2
votes

I used to upload and index Word documents using the following url..

java -Durl=http://localhost:8983/solr/update/extract?literal.id=1 -Dtype=application/word -jar post.jar microfost_det.doc

When I query the Solr Index it returns XML as ..

  http://localhost:8983/solr/collection1/select?q=microfost&wt=xml&indent=true

The Response was :

<?xml version="1.0" encoding="UTF-8"?>
<response>

<lst name="responseHeader">
<int name="status">0</int>
<int name="QTime">0</int>
<lst name="params">
<str name="indent">true</str>
<str name="q">microfost</str>
<str name="_">1389196238897</str>
<str name="wt">xml</str>
</lst>
</lst>
<result name="response" numFound="1" start="0">
<doc>
<str name="id">1</str>
<date name="last_modified">1601-01-01T00:00:00Z</date>
<str name="author">fazlan </str>
<str name="author_s">fazlan </str>
<arr name="content_type">
<str>application/msword</str>
</arr>
<arr name="content">
<str> 


This is a MSWord document. Microfost.

</str>
</arr>
<long name="_version_">1456677821213573120</long></doc>
</result>
</response>

Now my problem is , I need the name of the document that contains the queried text "microfost" that is , microfost_det.doc ..

Is it possible to get the name of the Word file (that is filename.doc) that contains the queried text ..

.

1

1 Answers

0
votes

In Solr, the default searchable field is "content". That's why you are getting the result as it's matching with content. First create a custom string field (e.g docname) modifying your schema.xml

Then restart your Solr instance. Execute the following command to update your Solr doc.

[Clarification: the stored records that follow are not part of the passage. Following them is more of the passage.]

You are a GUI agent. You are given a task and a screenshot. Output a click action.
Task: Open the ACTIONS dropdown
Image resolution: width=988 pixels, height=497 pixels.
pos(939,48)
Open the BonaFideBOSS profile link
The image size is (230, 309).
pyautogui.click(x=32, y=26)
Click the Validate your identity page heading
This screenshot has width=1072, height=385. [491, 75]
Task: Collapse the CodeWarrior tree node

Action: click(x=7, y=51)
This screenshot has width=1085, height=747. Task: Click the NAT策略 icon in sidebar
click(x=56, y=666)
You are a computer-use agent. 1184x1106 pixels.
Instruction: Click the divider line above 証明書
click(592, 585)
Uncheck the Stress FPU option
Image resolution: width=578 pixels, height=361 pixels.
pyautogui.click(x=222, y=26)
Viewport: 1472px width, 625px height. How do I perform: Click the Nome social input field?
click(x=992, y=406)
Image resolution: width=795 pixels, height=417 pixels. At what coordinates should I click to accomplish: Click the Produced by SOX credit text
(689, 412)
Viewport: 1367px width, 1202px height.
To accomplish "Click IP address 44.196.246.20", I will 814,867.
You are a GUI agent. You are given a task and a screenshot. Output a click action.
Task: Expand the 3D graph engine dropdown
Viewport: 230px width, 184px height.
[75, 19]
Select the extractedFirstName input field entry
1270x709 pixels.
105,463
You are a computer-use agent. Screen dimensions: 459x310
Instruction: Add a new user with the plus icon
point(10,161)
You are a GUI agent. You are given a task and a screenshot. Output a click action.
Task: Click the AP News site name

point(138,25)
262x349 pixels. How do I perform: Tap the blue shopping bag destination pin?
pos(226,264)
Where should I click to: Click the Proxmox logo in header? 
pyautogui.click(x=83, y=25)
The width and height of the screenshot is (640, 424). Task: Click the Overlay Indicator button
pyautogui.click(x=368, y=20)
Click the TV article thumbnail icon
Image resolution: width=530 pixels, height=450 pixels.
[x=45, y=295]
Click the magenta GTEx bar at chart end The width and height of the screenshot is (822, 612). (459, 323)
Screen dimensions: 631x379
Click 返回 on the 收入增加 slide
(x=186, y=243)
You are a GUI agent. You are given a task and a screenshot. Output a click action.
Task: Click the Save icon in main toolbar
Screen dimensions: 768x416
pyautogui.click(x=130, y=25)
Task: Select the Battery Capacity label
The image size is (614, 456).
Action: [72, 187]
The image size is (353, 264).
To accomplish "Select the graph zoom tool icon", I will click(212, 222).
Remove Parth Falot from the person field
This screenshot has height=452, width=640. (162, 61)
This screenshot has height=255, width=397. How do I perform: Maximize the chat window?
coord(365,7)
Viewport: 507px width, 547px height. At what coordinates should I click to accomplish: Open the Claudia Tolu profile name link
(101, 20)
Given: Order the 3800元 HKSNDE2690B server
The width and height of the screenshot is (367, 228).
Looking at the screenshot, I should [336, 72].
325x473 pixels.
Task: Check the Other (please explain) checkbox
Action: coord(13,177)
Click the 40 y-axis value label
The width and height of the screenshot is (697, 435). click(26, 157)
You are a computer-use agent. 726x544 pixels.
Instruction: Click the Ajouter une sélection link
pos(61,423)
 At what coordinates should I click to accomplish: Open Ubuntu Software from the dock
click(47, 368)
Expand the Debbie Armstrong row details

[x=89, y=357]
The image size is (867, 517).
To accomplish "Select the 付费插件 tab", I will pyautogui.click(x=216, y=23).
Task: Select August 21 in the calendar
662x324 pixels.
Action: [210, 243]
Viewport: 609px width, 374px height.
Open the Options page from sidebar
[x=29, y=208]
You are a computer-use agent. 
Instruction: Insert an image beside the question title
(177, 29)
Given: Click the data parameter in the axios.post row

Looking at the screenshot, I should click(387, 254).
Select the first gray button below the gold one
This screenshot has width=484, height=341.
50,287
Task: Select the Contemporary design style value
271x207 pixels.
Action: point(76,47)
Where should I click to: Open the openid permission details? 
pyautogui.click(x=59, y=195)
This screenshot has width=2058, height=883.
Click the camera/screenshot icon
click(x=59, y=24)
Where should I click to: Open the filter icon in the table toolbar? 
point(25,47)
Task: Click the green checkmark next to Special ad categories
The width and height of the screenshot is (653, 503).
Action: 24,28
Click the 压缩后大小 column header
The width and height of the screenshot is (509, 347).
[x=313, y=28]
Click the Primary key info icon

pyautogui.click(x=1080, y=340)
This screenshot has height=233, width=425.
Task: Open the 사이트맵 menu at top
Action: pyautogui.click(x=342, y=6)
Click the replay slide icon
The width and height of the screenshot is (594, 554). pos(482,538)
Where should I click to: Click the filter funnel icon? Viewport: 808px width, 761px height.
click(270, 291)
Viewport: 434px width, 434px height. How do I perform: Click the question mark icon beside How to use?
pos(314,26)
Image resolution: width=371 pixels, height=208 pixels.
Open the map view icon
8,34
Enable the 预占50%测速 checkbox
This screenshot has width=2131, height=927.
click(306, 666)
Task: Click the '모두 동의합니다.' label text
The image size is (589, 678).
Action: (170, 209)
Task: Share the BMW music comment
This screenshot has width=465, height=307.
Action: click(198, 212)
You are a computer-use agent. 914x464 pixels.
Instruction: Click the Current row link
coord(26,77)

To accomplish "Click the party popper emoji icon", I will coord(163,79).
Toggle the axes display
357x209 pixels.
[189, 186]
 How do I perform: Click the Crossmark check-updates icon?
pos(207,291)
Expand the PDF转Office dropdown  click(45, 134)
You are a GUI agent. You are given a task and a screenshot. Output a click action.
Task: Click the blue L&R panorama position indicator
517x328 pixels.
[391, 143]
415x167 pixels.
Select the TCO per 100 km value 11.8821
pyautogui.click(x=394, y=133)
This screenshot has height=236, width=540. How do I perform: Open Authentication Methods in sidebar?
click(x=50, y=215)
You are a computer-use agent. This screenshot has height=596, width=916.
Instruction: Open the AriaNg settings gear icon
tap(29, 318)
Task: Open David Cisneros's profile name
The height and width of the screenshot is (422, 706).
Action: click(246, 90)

curl 'http://localhost:8983/solr/update?commit=true' -H 'Content-type:application/json' -d '[{"id":"1","docname":{"set":"microfost_det.doc"}}]'

After that execute the following query and you'll get the result.

http://localhost:8983/solr/collection1/select?q=docname:microfost*&wt=xml&indent=true

Otherwise, while extracting the document execute the following command

java -Durl="http://localhost:8983/solr/update/extract?literal.id=1&literal.docname=microfost_det.doc" -Dtype=application/word -jar post.jar microfost_det.doc

Any way, you have to store the document name in a separate field.